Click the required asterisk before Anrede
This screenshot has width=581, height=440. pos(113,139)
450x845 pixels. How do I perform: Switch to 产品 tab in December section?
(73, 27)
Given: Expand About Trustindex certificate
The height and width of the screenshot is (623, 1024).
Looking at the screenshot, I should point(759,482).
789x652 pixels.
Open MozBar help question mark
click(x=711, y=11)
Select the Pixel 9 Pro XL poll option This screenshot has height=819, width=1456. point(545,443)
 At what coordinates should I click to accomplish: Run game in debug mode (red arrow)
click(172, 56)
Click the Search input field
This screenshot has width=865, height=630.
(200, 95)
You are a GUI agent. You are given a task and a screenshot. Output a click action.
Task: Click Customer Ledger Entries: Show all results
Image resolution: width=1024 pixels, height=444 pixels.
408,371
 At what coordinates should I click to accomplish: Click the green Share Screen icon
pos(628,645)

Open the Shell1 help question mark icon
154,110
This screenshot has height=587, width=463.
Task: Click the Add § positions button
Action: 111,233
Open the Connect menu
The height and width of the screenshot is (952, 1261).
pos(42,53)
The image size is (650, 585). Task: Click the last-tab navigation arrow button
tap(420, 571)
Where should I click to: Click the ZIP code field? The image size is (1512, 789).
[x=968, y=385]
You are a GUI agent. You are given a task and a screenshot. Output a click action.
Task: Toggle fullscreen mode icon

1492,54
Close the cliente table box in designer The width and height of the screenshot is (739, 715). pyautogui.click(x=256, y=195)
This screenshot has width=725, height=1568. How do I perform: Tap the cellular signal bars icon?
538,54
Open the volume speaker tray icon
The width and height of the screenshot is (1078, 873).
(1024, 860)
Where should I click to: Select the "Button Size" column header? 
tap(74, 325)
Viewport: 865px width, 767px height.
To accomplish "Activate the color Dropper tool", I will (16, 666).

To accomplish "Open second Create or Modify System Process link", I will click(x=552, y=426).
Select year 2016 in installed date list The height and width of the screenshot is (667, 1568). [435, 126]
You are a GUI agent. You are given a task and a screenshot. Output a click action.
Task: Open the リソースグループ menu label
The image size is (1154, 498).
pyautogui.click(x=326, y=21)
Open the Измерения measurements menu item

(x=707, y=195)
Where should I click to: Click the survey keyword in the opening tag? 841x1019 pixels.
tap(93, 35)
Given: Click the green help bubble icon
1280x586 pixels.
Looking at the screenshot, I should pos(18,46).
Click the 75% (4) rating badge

YOUR OBJECTIVE:
Transcribe the records above with every character unchanged.

RESPONSE TO THE EXERCISE:
Click the required asterisk before Anrede
This screenshot has width=581, height=440. pos(113,139)
450x845 pixels. How do I perform: Switch to 产品 tab in December section?
(73, 27)
Given: Expand About Trustindex certificate
The height and width of the screenshot is (623, 1024).
Looking at the screenshot, I should point(759,482).
789x652 pixels.
Open MozBar help question mark
click(x=711, y=11)
Select the Pixel 9 Pro XL poll option This screenshot has height=819, width=1456. point(545,443)
 At what coordinates should I click to accomplish: Run game in debug mode (red arrow)
click(172, 56)
Click the Search input field
This screenshot has width=865, height=630.
(200, 95)
You are a GUI agent. You are given a task and a screenshot. Output a click action.
Task: Click Customer Ledger Entries: Show all results
Image resolution: width=1024 pixels, height=444 pixels.
408,371
 At what coordinates should I click to accomplish: Click the green Share Screen icon
pos(628,645)

Open the Shell1 help question mark icon
154,110
This screenshot has height=587, width=463.
Task: Click the Add § positions button
Action: 111,233
Open the Connect menu
The height and width of the screenshot is (952, 1261).
pos(42,53)
The image size is (650, 585). Task: Click the last-tab navigation arrow button
tap(420, 571)
Where should I click to: Click the ZIP code field? The image size is (1512, 789).
[x=968, y=385]
You are a GUI agent. You are given a task and a screenshot. Output a click action.
Task: Toggle fullscreen mode icon

1492,54
Close the cliente table box in designer The width and height of the screenshot is (739, 715). pyautogui.click(x=256, y=195)
This screenshot has width=725, height=1568. How do I perform: Tap the cellular signal bars icon?
538,54
Open the volume speaker tray icon
The width and height of the screenshot is (1078, 873).
(1024, 860)
Where should I click to: Select the "Button Size" column header? 
tap(74, 325)
Viewport: 865px width, 767px height.
To accomplish "Activate the color Dropper tool", I will (16, 666).

To accomplish "Open second Create or Modify System Process link", I will click(x=552, y=426).
Select year 2016 in installed date list The height and width of the screenshot is (667, 1568). [435, 126]
You are a GUI agent. You are given a task and a screenshot. Output a click action.
Task: Open the リソースグループ menu label
The image size is (1154, 498).
pyautogui.click(x=326, y=21)
Open the Измерения measurements menu item

(x=707, y=195)
Where should I click to: Click the survey keyword in the opening tag? 841x1019 pixels.
tap(93, 35)
Given: Click the green help bubble icon
1280x586 pixels.
Looking at the screenshot, I should pos(18,46).
Click the 75% (4) rating badge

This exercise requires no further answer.